RESPONSIBILITY OF THE CABINET

  • Cabinet collective responsibility is a tradition in parliamentary governments in which the prime minister is responsible for appointing the cabinet ministers. The cabinet ministers are usually selected from the same political party as the prime minister to make collective decision-making for legislation faster and more effective. Unlike a presidential system, as used, for example, in the United States, a parliamentary system’s executive and legislative branches are intertwined. Because of the fusion of powers of the executive and legislative branches the prime minister relies on the cabinet to always support policy decisions. A breach of cabinet collective responsibility, such as when a cabinet member publicly disagrees with an executive decision, results in resignation or termination from the cabinet. The New South Wales Parliamentary Library Research Service in Australia explains that “one aspect of collective ministerial responsibility is that Ministers share responsibility for major government decisions, particularly those made by the cabinet and, even if they personally object to such decisions, Ministers must be prepared to accept and defend them or resign from the cabinet”.

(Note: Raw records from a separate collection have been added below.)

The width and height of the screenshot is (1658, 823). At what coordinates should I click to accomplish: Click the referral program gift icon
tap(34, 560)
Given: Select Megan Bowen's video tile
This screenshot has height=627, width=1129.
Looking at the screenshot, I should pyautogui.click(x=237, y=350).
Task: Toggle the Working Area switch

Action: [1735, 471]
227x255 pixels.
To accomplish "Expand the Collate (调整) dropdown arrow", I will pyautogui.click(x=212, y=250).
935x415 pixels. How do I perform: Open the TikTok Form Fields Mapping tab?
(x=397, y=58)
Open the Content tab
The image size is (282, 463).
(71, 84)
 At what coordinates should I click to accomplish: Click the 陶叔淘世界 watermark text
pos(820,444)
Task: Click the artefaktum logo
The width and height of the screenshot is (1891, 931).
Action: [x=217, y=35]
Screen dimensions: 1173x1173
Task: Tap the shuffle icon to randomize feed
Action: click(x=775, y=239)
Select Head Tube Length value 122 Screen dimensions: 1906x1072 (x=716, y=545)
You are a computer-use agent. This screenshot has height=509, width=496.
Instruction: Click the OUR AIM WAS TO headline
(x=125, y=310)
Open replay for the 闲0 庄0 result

  • Cabinet collective responsibility consists of two main features:
  • Cabinet confidentiality
  • the members of the cabinet must not reveal the content of discussions that take place. This allows for cabinet members to privately debate and raise concerns.
  • Cabinet solidarity
  • the members of the cabinet must publicly show a unified position and must vote with the government even if they privately disagree with the decision that has been made.
  • Collective responsibility is not circumvented by appointing Ministers outside of Cabinet, as has occurred in New Zealand where, from 2005 to 2008, Winston Peters and Peter Dunne were Ministers outside of Cabinet, despite their parties not being considered part of a coalition.
  • In non-parliamentary governments like that of the United States, cabinet collective responsibility is not formally practiced. This is due to a clearer separation of the executive and the legislature in policy-making. The United States president’s cabinet members cannot simultaneously serve in Congress, and therefore cannot vote on legislation supported by the executive. The president instead has veto power over legislation passed by Congress. Cabinet unity and collective agreement between members are important to cabinet stability and party politics, but cabinet members do not have to publicly support legislation proposed or supported by the president. It is, however, in a cabinet member’s best interest to support and align with the president’s policies because they serve at the pleasure of the president, who can at any time dismiss them or appoint them to another position.